Его сердце наполнилось жалостью, она свернулась у него на руках такая трепетная и беззащитная, как маленький котенок, заблудившийся на чужой улице и попавший под проливной дождь.
— В чем смысл нашего существования? Можешь мне ответить? — спросила еле слышно Мэри, греясь о его теплое, пульсирующее нежностью тело. Ей было важно услышать ответ, который помог бы хоть как-то оправдать несовершенство ее жизненного пути.
— Твой любимый Аристотель считал, что смысл жизни в том, чтобы быть добрым и счастливым.
— Аристотель… Его любила не Кровавая Мэри, а Маруся. Я мало что помню из прочитанного мною в те годы. Теперь на моих книжных полках — энциклопедия жизни. А на ее страницах мало информации о добре и счастье.
— Моя Мурка, мой маленький котенок! — прошептал мужчина, бережно касаясь ее истерзанной головы, после чего прижал ее к себе еще сильнее, и тихо раскачивался в такт бьющемуся сердцу своей любимой, убаюкивая ее.
— Разве сейчас ты не чувствуешь добро?

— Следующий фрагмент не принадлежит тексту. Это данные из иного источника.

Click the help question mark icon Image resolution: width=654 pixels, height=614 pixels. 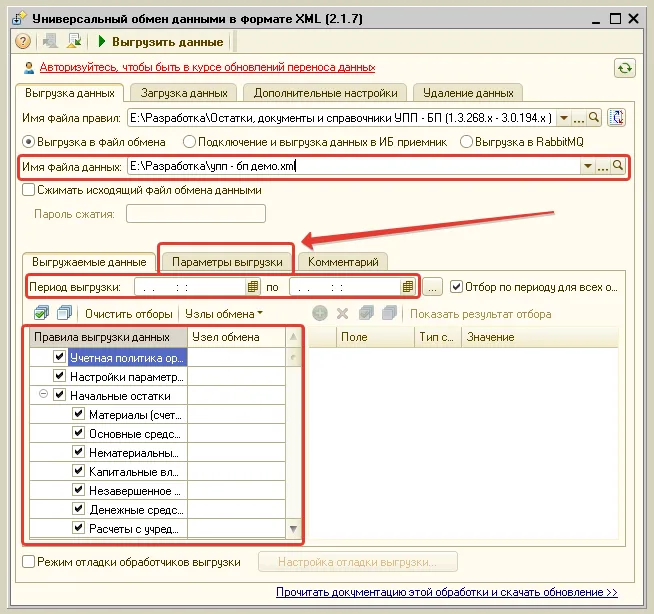click(23, 41)
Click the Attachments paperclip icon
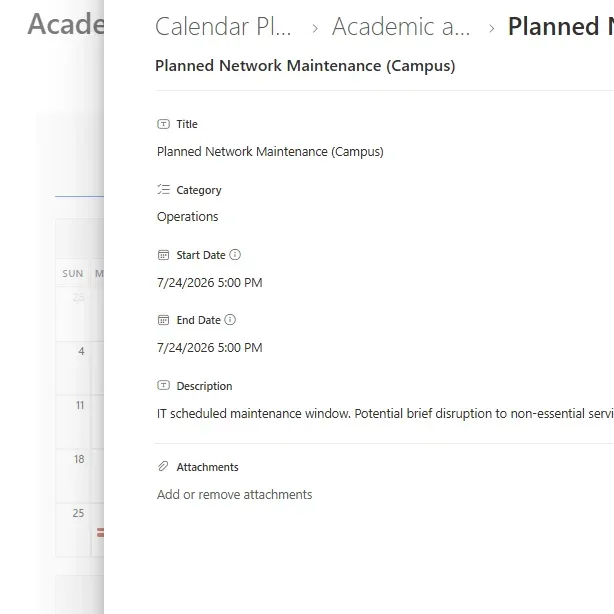 [x=164, y=467]

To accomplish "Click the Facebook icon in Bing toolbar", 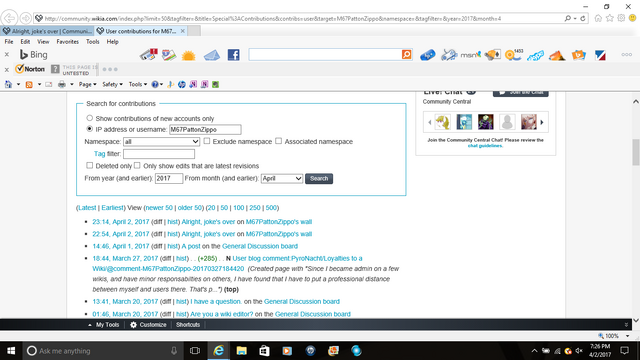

Обязательно впиши это воспоминание на страницы своей энциклопедии. И еще, что я люблю тебя, Мурка, — произнес он бережно, но Мэри ответила ему тихим сопением, погрузившись в глубокий спокойный сон.
Александр честно рассказал размякшей в теплой воде девушке о цели своего визита в город. Обнажаться перед ней во всех смыслах этого слова, он не опасался, потому что понимал: страх быть растерзанной бандой Колченогого куда сильнее, чем пусть сомнительный, но все же шанс выжить. Он выяснил, что Сонька ничего не знает о смерти у ресторана, но зато он понял, что главный ее враг — знаменитая Кровавая Мэри — наперсница Тулупа, славящаяся своим бесстрашием и… страстью лишать людей разных частей тела. А как раз она-то и была ему нужна… Варфаламеев возрадовался, потому что наконец-то распутал этот клубок и стал на несколько шагов ближе к тому, чтобы завершить начатое. Чекист понимал, что вернувшись обратно со знаменитостью преступного мира, вопросы его карьерного роста будут решаться намного стремительнее.
Церемония прощания у дверей гостиничного номера затянулась. Сонька все рассказывала о своей нелегкой жизни в притоне и щедрости Колченогого, лепетала всякий вздор про женское счастье, которое обрела рядом с сильным мужчиной. Варфаламеев откровенно скучал, слушая заунывные песнопения канарейки, попавшей в ловушку. Он устал держать открытой дверь и из вежливости предложил Соньке остаться, подозревая, что уходить она совсем не хочет:
— Там дождь. Можешь подождать, пока закончится гроза.
— Дождь — это хорошо. Он смоет всю грязь. Я люблю дождь.
Сонька прильнула к нему, чтобы еще раз почувствовать тепло человека, который обещал ее защитить. В это самое мгновение по коридору прошел немолодой мужчина, он бросил взгляд на Александра, стоящего в проеме двери к нему лицом. Волчий взгляд и рыхлое лицо под шляпой, тяжелая челюсть, выдвинутая вперед — такие лица не забываются никогда. Это был Дурень — лидер одной из московских бандитских группировок. Но какого черта он делает в этом захолустье?
— Что случилось? — обеспокоенно спросила Сонька, увидев застывшее лицо Варфаламеева. Она обернулась, но в коридоре гостиницы никого не было.
— Нормально все, — сдавлено произнес чекист, почувствовав приступ удушья. — Иди! — он немного грубо оттолкнул ее и захлопнул дверь. Сонька некоторое время стояла возле двери, потом медленно двинулась к лестнице. Она чувствовала себя героиней очень трагической пьесы, в финале которой персонаж всенепременно погибает от разбитого сердца.